There are many couples, too; dumpy folks from out of town gawping into shop windows, teenaged street kids with neon hair, but mostly people of a blandly well-off sort. Slim, shaded from the sun, wearing whatever is in season casually draped on their frames as the designers must have intended.

(As a side note: it is, I believe, lazy design if you can't imagine how your garment will hang on a person who isn't impossibly thin. If you can only get your pleats to fall a certain way on a flat surface, it says little for your ingenuity. Think of the pioneers, building cities from land that rich and expansive---nevermind that the prairies were mostly flat, the comparison was not meant to be interpreted literally.)

I was part of a pair of my own, walking down these streets. Stephaun would walk me back to his place at five in the morning, loaded from eight straight hours of drinking. It was not suitable for me to go home to Bushwick, miles away. I must be taken care of. And he did, always pulling out his couch and handing me coverlets, which I would leave neatly folded after sleeping two hours, then getting up to leave for school.

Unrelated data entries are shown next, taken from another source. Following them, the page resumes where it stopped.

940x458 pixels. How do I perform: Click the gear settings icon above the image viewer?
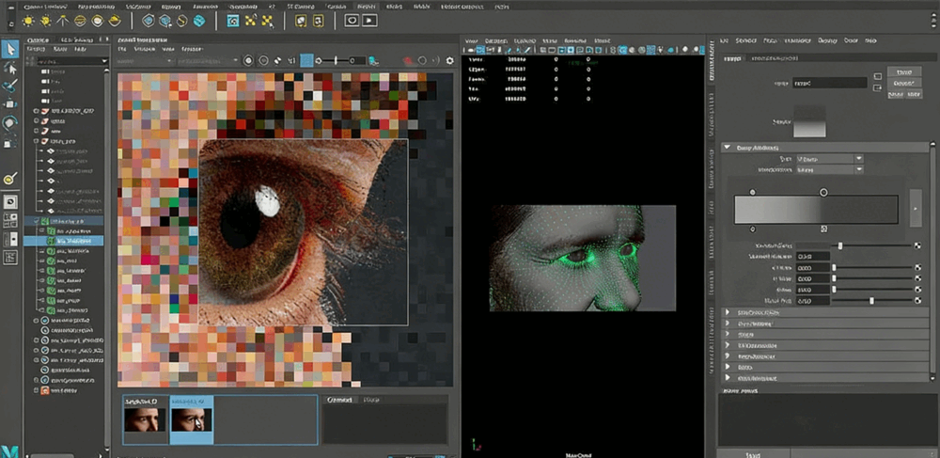click(449, 61)
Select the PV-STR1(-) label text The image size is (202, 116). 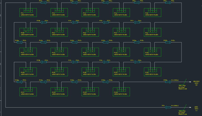(175, 106)
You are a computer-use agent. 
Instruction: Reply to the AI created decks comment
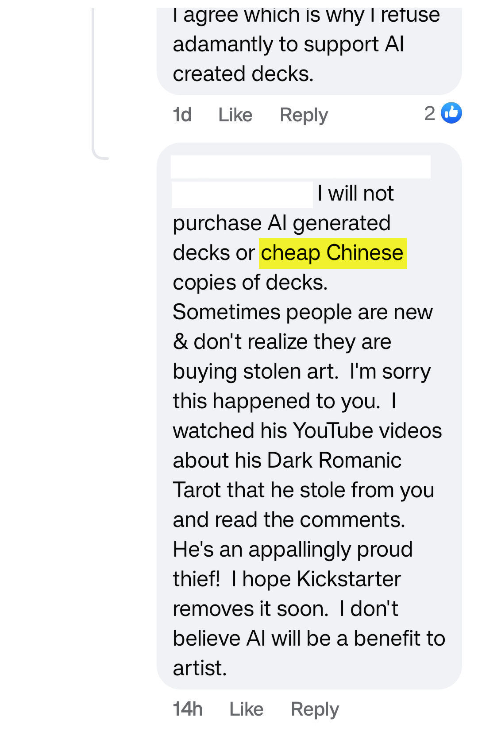tap(304, 115)
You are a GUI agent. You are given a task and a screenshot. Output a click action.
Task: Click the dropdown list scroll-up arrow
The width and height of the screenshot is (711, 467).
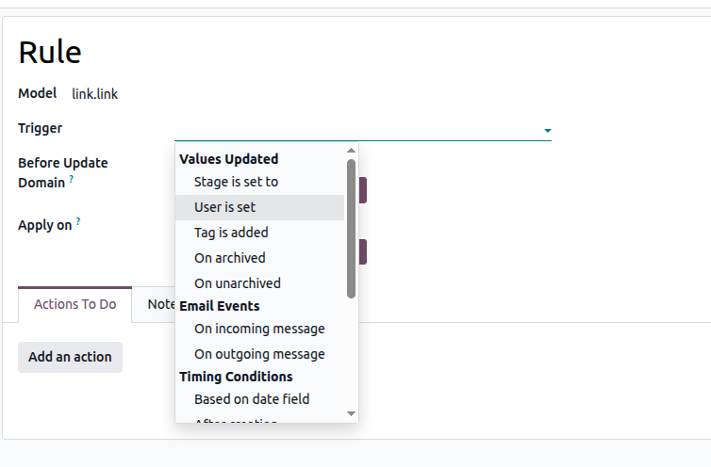351,150
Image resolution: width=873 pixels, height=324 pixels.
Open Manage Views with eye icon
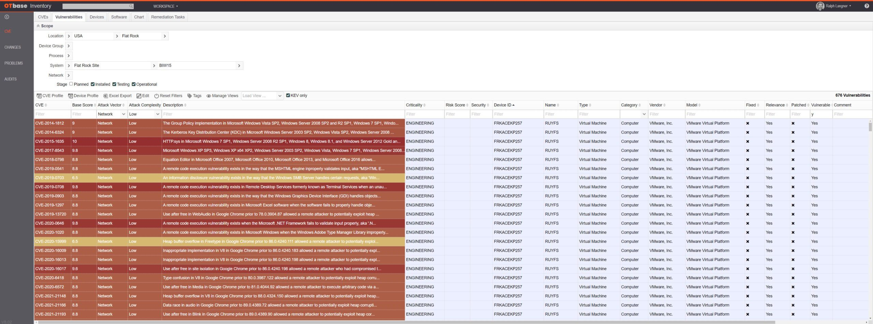pos(209,96)
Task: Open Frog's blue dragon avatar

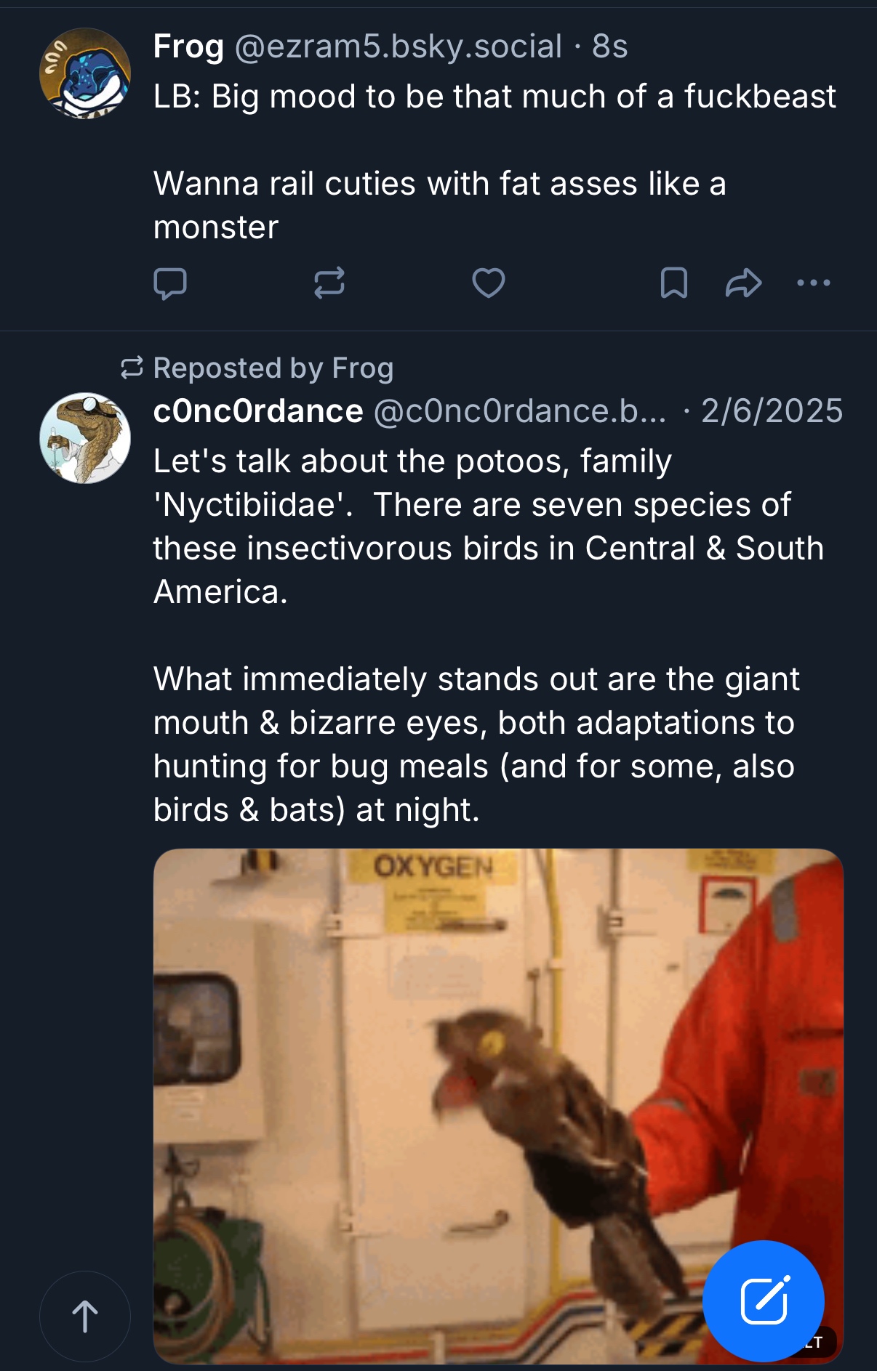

More children, a steady stream---two twin girls with an baggy-eyed woman trailing behind them, a redheaded boy with a handsome Italian father, a little girl in scruffy tomboy clothes.

Greg Taubman, seeing me for the first time like a grown-up woman, hair done, neatly dressed, walking me out of the bar for a kiss outside Sheridan Square. I wasn't just an odd duck anymore, not a little sister to tease, but someone he could really feel something for. I've been part of that pair ever since, many neighborhoods becoming our stomping grounds between then and now.

Greg and I have talked about leaving, going somewhere new. There is a part of me that is ready to find someplace as exciting as the New York my older friends all talk about, but something else isn't so sure.  won't ever know this place like Stephaun did, before the boom and the crash, before Giuliani and Bloomberg. But I am here now. Whether or not an era has passed is debatable, though to argue it defeats the purpose. What I do know, is people will keep streaming down these streets. They will keep coming, no matter what, the straight-shouldered and the screaming, the wild and the worn-down. When I go, if I go, no doubt, there will be somebody else to take my place, looking curiously at people passing by a sidewalk cafe.